For the day after Independence Day in the spirit of the beginnings of our nation I thought I would get others opinions on an interesting question about when Oregon was first explored in relation to these oldest European colonies in the United States.  It could be the one of the earliest places where considerable time was spent by Europeans within the current borders of the U.S.  Sir Francis Drake circumnavigated the globe in 1579 but spent the summer of 1579 on the west coast of America to repair his ship and claimed some of the west coast as a land he called “New Albion.”

There has been much debate about where this landing spot exactly was, but many Californians claim Drake’s Bay is a location a little north of San Francisco Bay and just south of Point Reyes.  No firm evidence has been found although there was a fake gold plaque made that was quickly proved a hoax.  Where does Oregon fit into this?  Well, we have few details on New Albion but one is a 1589 map called the Jodocus Hondius map. 

Other sparse information is that there was a native American village nearby which lived in earth lodges and that furry animals which sound like muskrats were in the area.  In 1978 British amateur historian Bob Ward proposed that a small cove in Oregon was Drake’s landing spot based mostly on its remarkable similarity to the Hondius map.  Let’s take a look.  As you can see, Whale Cove near Depoe Bay does have a strong resemblance to the map showing Drake’s summer harbor of 1579.

Notice the right side of the bay even appears almost spot on.  Because I used thumbnails for the images the map partially cuts off what is shown as a small island but Ward explains that Whale Cove produces a similar island at high tide when part of the north rocks are separated.  There are also varying reports on the latitude of Drake’s summer encampment but the only two known hand-written accounts of the voyage, preserved in the British Library, have it at 44° N latitude.  Ward theorizes that the told accounts of the day that said it was at 38° N latitude, which match close with the California bay south of Point Reyes, were an effort by the British crown and Queen Elizabeth I to hide the Puget Sound area that Drake is believed to have briefly explored and which he thought might be the long sought NW Passage.

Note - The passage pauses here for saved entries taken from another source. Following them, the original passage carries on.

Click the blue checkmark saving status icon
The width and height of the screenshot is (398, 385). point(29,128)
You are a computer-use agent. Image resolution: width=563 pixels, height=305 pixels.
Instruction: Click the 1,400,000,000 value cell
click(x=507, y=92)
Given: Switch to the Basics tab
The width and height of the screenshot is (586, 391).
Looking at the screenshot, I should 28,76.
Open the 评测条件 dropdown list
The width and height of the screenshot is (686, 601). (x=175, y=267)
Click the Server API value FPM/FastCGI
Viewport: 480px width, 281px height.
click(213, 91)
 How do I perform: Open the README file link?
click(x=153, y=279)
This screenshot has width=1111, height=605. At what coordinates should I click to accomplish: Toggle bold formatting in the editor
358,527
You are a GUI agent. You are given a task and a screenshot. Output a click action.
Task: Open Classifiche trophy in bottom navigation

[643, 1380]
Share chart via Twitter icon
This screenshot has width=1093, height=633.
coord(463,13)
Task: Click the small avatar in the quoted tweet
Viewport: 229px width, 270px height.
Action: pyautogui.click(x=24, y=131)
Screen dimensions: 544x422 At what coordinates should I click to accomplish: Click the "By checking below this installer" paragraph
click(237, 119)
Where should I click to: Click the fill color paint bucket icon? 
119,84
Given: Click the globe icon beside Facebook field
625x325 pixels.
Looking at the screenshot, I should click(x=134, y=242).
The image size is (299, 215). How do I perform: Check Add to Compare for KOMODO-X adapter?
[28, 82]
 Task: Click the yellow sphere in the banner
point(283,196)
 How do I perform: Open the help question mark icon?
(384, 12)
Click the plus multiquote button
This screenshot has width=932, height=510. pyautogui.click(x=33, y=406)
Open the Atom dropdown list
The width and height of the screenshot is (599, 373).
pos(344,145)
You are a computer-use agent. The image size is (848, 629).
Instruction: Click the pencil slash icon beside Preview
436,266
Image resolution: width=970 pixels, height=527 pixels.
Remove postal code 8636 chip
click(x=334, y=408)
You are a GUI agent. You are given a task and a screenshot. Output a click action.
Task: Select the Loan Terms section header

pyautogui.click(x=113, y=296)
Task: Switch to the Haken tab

It is tough to say anything for sure since there just is no great physical evidence that has been found but we can take a look at the suggested location in California’s Marin County.

This is an expansive bay that doesn’t bare much resemblance to the Hondius map.  One wonders why San Francisco Bay itself would not have been explored but the explanation we are told is that it is often so foggy there that it is hard to find the entrance to S.F. Bay.  While this story has loose connections with Pac-12 Athletics it is another fun argument between the Oregon schools and our new yearly Bay Area rivals of the Pac-12 North.  Oregon State University even has some direct involvement.  In 1985 they conducted a brief excavation at Whale Cove.  The site seems to have converted from its traditional native use as a place to harvest and process shellfish to one having spiritual significance around the time of Drake’s potential arrival and departure.  More specific info on the Oregon State findings can be found here.  

I found some of the pics and basic info for this story from Wikipedia and I would encourage you to explore some of that knowledge as well.  One last thing to note is that harbors are rare along the Oregon coast and Drake could have been essentially forced into a cove by necessity.  After reading this story and learning more are you inclined to believe Oregon’s Whale Cove is where Drake spent 36 days repairing his ship in the summer of 1579?